Era il 1986: il primo DX7 è ancora sui palchi di tutto il mondo e Yamaha sta per lanciare DX7 II. Nel frattempo le tastiere casalinghe stanno per fare un salto quantico grazie a PSR-6300 e alla sintesi FM. Nulla sarà più come prima!
La mia storia con Yamaha PSR-6300
Dopo anni di pianoforte, la musica classica mi sta stretta, molto stretta ed è emerso, grazie al MIDI, un nuovo mondo di intrattenitori nei locali, soprattutto piano bar, dove si vedono impilate due o tre tastiere e una batteria elettronica. Lo studio di registrazione è già entrato nelle vene, dopo aver messo le mani su un banco Soundcraft, un registratore Studer e un Yamaha DX7. Mi è chiaro che non occorre più un vero pianoforte per intrattenere il pubblico. Il richiamo per la musica pop e rock è fortissimo.
Nei piccoli live negli anni '80, non ci sono basi, MIDI File o player digitali. Tutto quanto è suonato dal vivo dal tastierista, che può essere anche cantante o accompagnare. Mettete insieme un chitarrista più esperto di arrangiamento e accordi, oltre che ottimo cantante, e l’idea di arrivare a un piccolo spettacolo un po’ più complesso di una semplice batteria, basso suonato con la mano sinistra e strings o pianoforte, si fa largo.
Mentre il sogno segreto è il classico DX7, che però è solo un synth e non sufficiente per un accompagnamento, Yamaha se ne esce con questa PSR-6300 che è esattamente quello che ci vuole in quel periodo. Una sezione completa di arranger, basata su buoni suoni di batteria (siamo nel 1986!), basso e accompagnamento, ben strutturata nei controlli di Fill In, Intro/Ending e Variation, costruita intorno a una serie di stili musicali che all’epoca erano più che sufficienti. E poi due sezioni combinabili per suonare con la mano destra in polifonia, con quel classico E Piano da DX7, e una di sezione monofonica. La tastiera a 61 tasti risponde alla velocity e sono presente anche gli effetti di Chorus, Duet e Trio (che ho usato sempre poco) per armonizzare la melodia in automatico.

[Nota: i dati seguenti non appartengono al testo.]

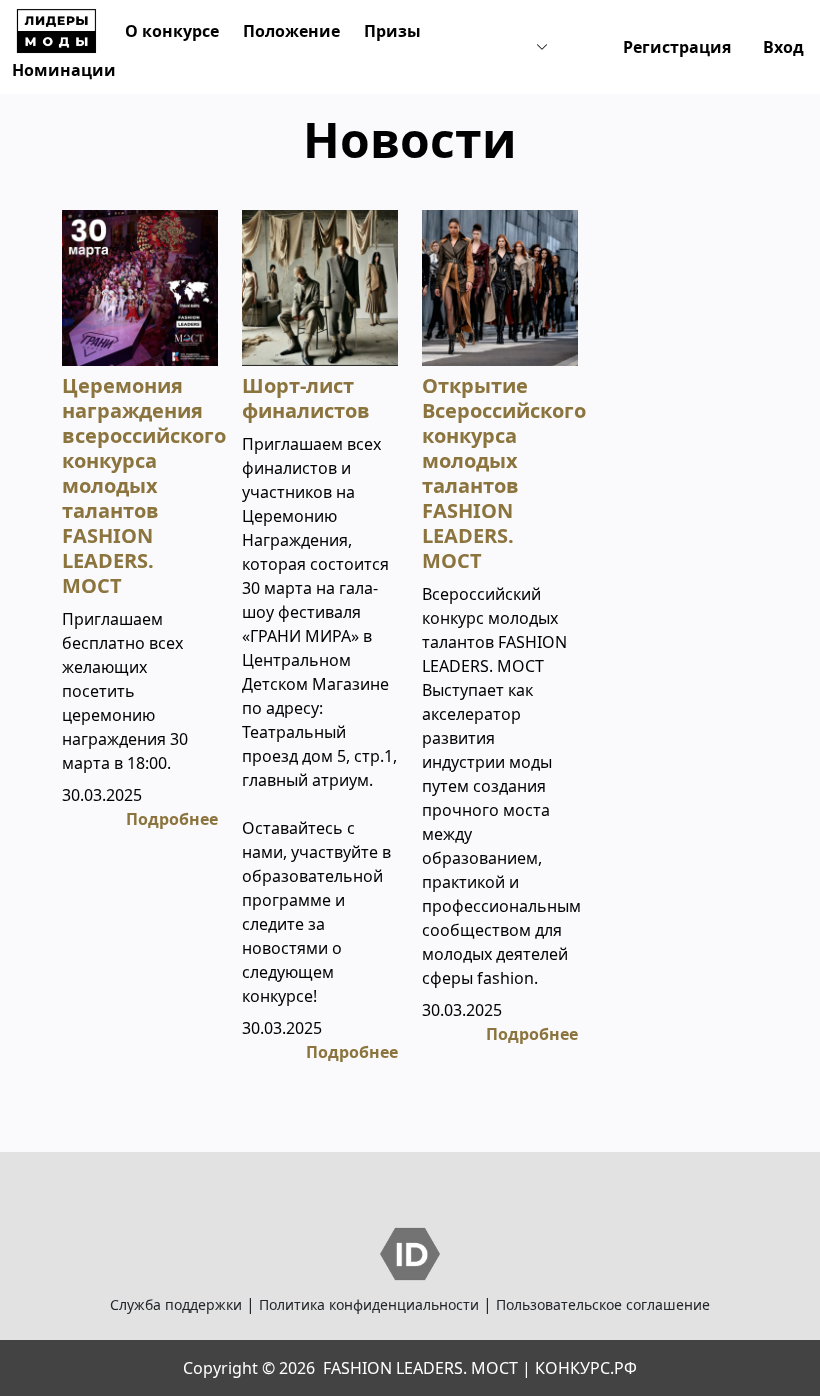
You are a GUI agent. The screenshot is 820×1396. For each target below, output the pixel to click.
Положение (291, 31)
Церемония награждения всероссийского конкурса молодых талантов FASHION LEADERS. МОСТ (144, 485)
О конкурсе (172, 31)
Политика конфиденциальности (369, 1304)
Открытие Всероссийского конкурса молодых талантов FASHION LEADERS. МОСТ (504, 473)
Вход (783, 47)
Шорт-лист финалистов (306, 398)
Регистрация (677, 47)
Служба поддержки (176, 1304)
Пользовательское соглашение (603, 1304)
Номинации (64, 70)
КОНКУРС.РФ (586, 1368)
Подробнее (172, 819)
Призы (392, 31)
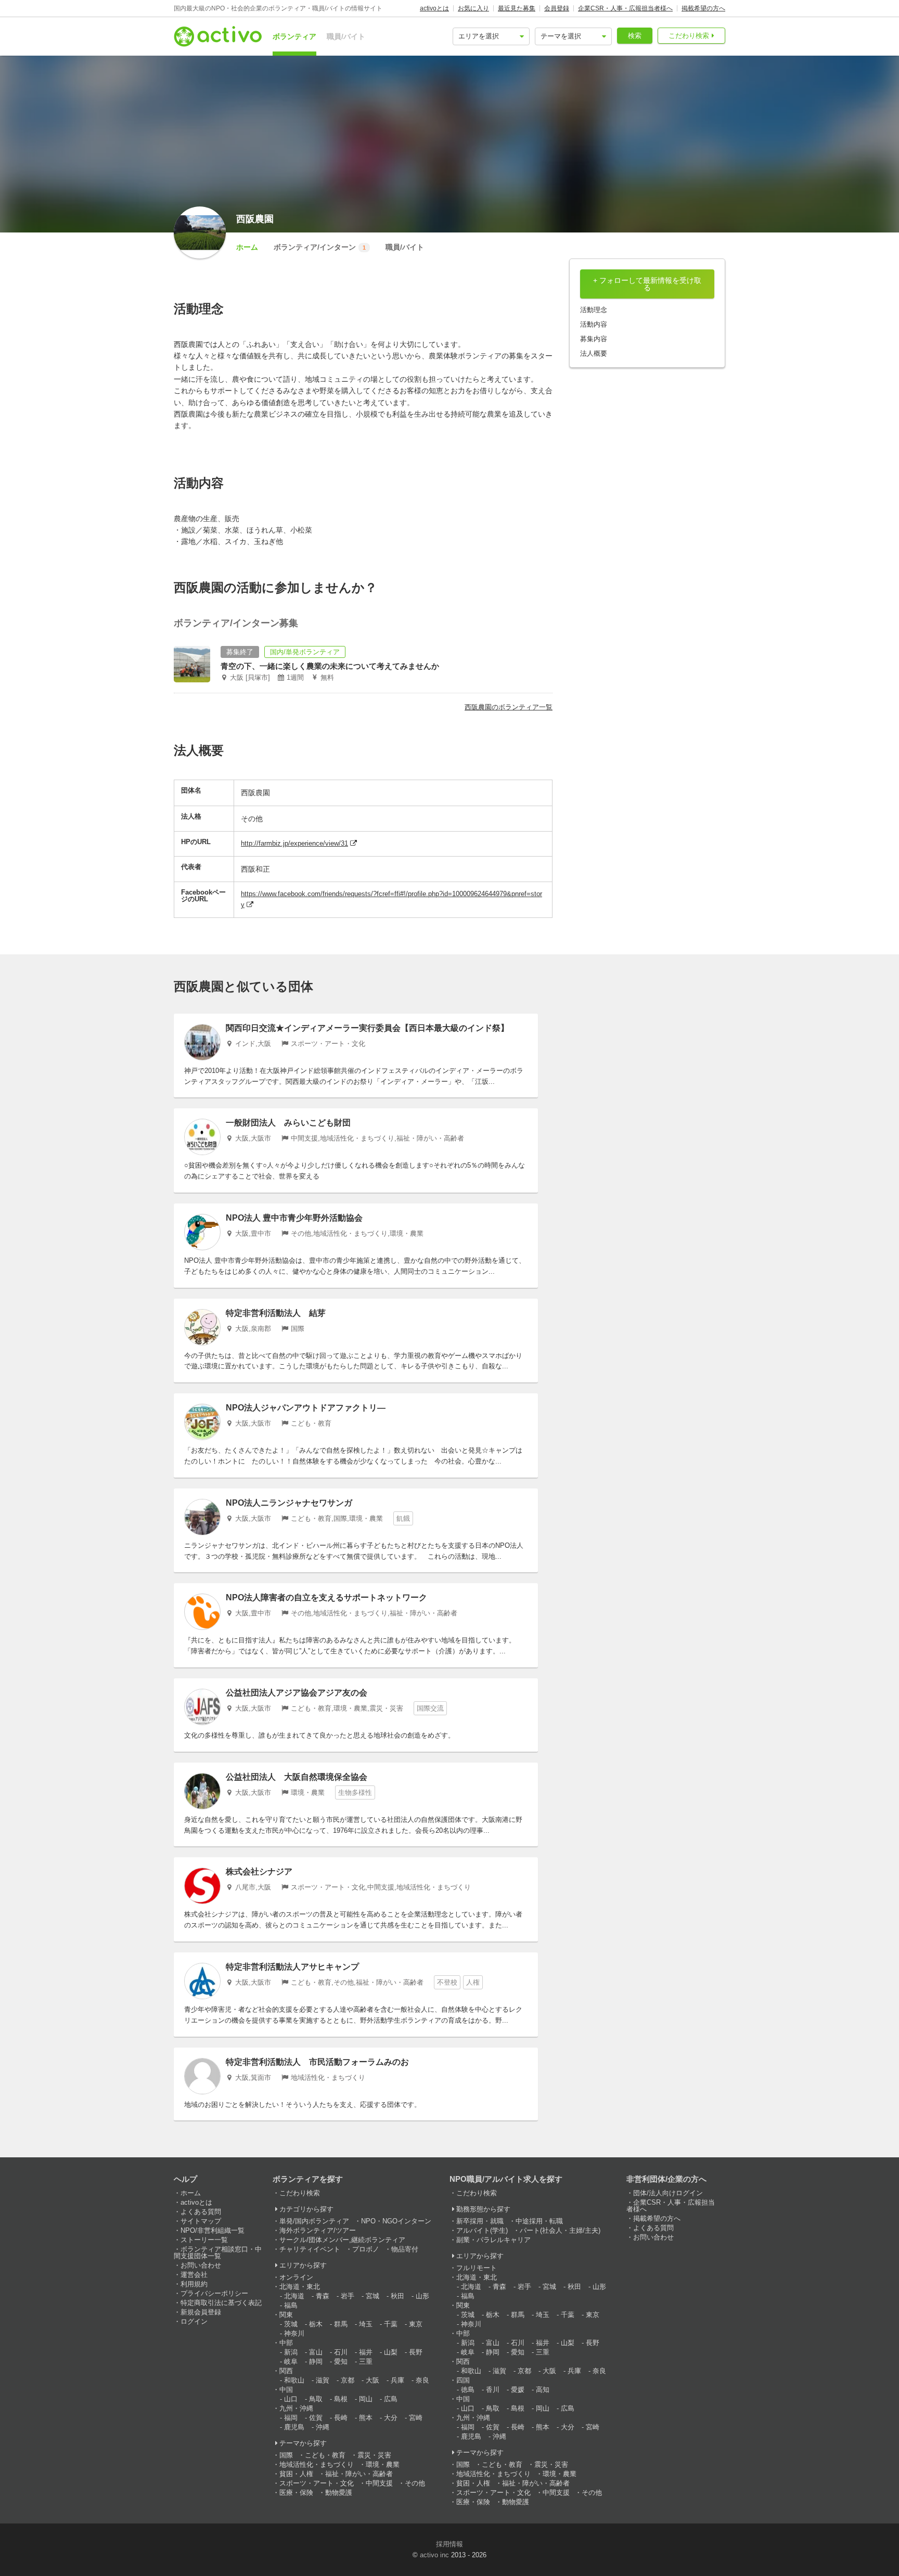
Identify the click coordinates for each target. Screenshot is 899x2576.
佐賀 (316, 2418)
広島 (390, 2399)
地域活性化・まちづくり (316, 2464)
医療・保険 (296, 2492)
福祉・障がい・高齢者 (359, 2474)
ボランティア (294, 36)
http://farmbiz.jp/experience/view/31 (294, 843)
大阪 (372, 2380)
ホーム (247, 247)
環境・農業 (383, 2464)
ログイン (194, 2321)
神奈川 (294, 2333)
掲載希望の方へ (703, 8)
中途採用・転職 (539, 2221)
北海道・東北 (299, 2286)
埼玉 (366, 2324)
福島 (291, 2305)
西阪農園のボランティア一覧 (509, 707)
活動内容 (593, 324)
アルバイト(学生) (482, 2230)
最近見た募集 (516, 8)
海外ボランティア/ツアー (317, 2230)
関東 (286, 2315)
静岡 (316, 2361)
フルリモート (476, 2268)
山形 (422, 2296)
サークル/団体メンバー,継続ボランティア (342, 2240)
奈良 (422, 2380)
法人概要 (593, 353)
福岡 (291, 2418)
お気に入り (473, 8)
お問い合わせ (201, 2265)
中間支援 (379, 2483)
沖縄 (322, 2427)
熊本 (366, 2418)
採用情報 (449, 2544)
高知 (542, 2389)
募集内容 (593, 338)
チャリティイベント (309, 2249)
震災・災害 (374, 2455)
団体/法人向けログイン (668, 2193)
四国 (463, 2380)
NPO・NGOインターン (396, 2221)
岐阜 (291, 2361)
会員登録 (556, 8)
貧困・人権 (296, 2474)
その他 (415, 2483)
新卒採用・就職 (480, 2221)
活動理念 (593, 309)
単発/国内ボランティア (314, 2221)
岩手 (347, 2296)
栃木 (316, 2324)
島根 (341, 2399)
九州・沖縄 (296, 2408)
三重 (366, 2361)
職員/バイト (346, 36)
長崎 (341, 2418)
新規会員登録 (201, 2312)
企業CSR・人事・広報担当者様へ (625, 8)
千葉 (390, 2324)
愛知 (341, 2361)
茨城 (291, 2324)
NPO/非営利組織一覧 (213, 2230)
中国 (286, 2389)
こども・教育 (325, 2455)
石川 (341, 2352)
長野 (415, 2352)
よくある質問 (201, 2212)
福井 (366, 2352)
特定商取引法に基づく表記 (221, 2303)
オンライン (296, 2277)
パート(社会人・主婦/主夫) (560, 2230)
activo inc (434, 2555)
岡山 (366, 2399)
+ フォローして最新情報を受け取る (647, 284)
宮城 (372, 2296)
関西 (286, 2371)
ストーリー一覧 (204, 2240)
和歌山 (294, 2380)
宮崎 (415, 2418)
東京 (415, 2324)
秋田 (397, 2296)
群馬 (341, 2324)
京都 (347, 2380)
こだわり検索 (689, 36)
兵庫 (397, 2380)
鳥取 (316, 2399)
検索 (634, 36)
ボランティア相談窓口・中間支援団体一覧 (218, 2252)
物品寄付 (404, 2249)
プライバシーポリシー (214, 2293)
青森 (322, 2296)
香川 (492, 2389)
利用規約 (194, 2284)
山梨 (390, 2352)
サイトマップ (201, 2221)
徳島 (467, 2389)
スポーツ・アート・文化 (316, 2483)
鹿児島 (294, 2427)
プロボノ (365, 2249)
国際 (286, 2455)
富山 (316, 2352)
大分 (390, 2418)
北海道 (294, 2296)
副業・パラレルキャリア (493, 2240)
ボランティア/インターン (320, 247)
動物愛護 (338, 2492)
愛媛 (517, 2389)
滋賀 (322, 2380)
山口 (291, 2399)
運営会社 (194, 2275)
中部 (286, 2343)
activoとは (434, 8)
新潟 (291, 2352)
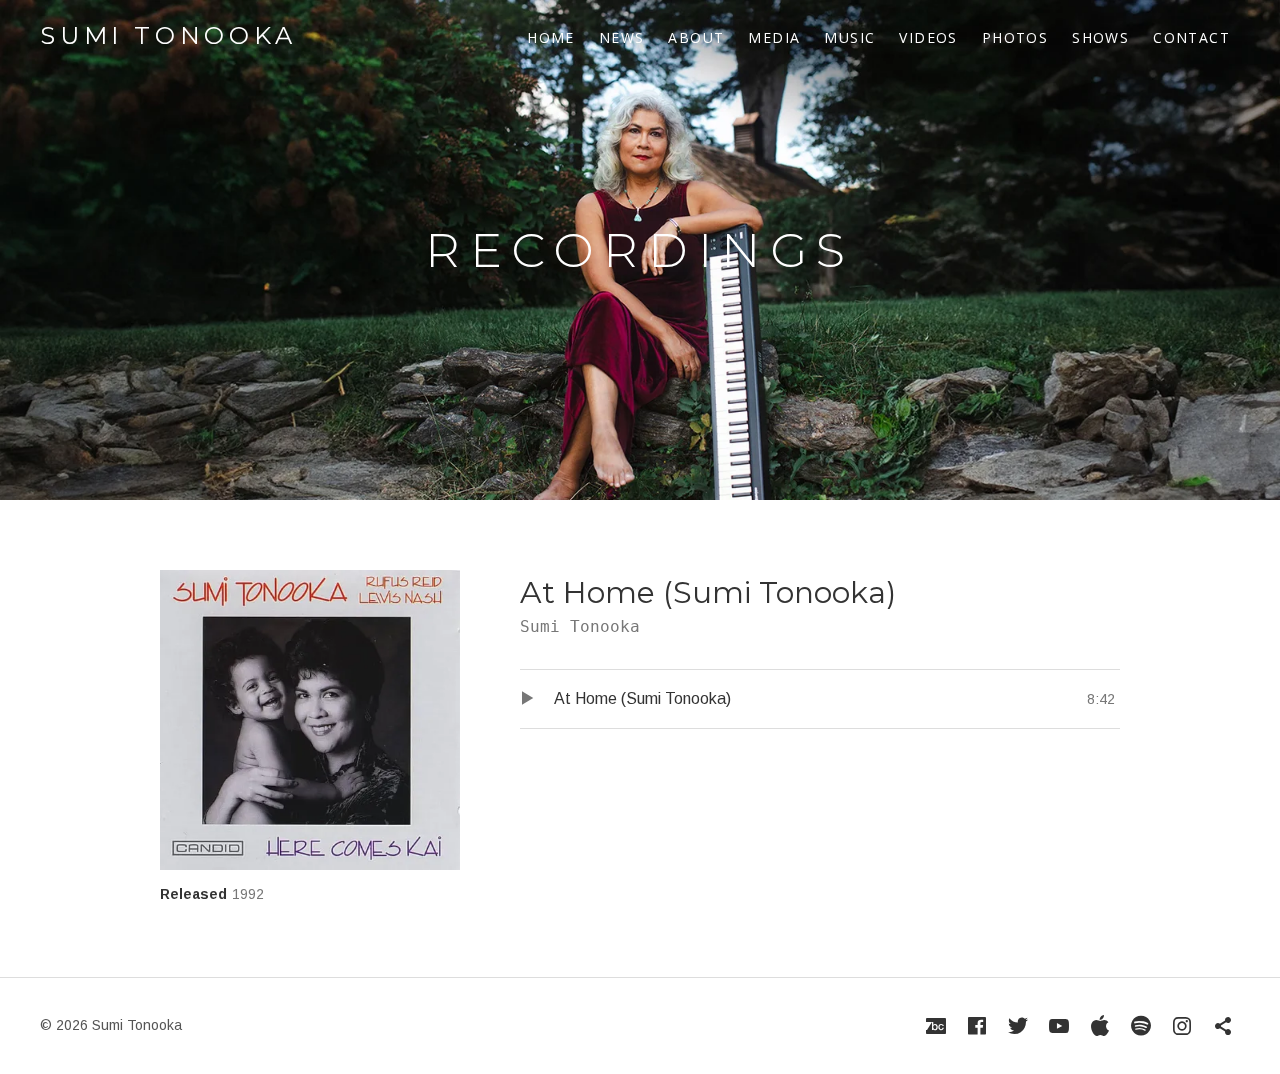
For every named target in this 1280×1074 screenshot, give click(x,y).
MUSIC (849, 37)
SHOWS (1100, 37)
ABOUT (696, 37)
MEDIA (774, 37)
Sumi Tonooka (168, 35)
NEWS (622, 37)
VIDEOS (928, 37)
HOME (551, 37)
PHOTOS (1015, 37)
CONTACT (1191, 37)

Già così era un sogno, ma PSR-6300 permetteva anche di creare i propri style o registrare sul sequencer interno e salvare il tutto su una RAM Pack. L’amplificazione da 5 Watt, sui due speaker a lato protetti da una griglia verticale, sembrava poco ma sparava molto! E cosa dire delle soluzioni estetiche? PSR-6300 ha un pannello di controllo dove a ogni funzione è legato un pulsante, nessun menu nascosto o display su cui navigare. Il pannello si ripiega e va a sovrapporsi alla tastiera e, assieme a un altro elemento ripiegabile sotto la tastiera, funziona da guscio protettivo. Quando è chiusa, PSR-6300 è perfettamente protetta, grazie anche all’uso estensivo di metallo. Si può quindi infilare in auto e partire. Il successo di DX7 aveva permesso a Yamaha di avere i fondi per progettare e costruire qualcosa di importante. Da una parte il DX II, dall'altra questa PSR-6300.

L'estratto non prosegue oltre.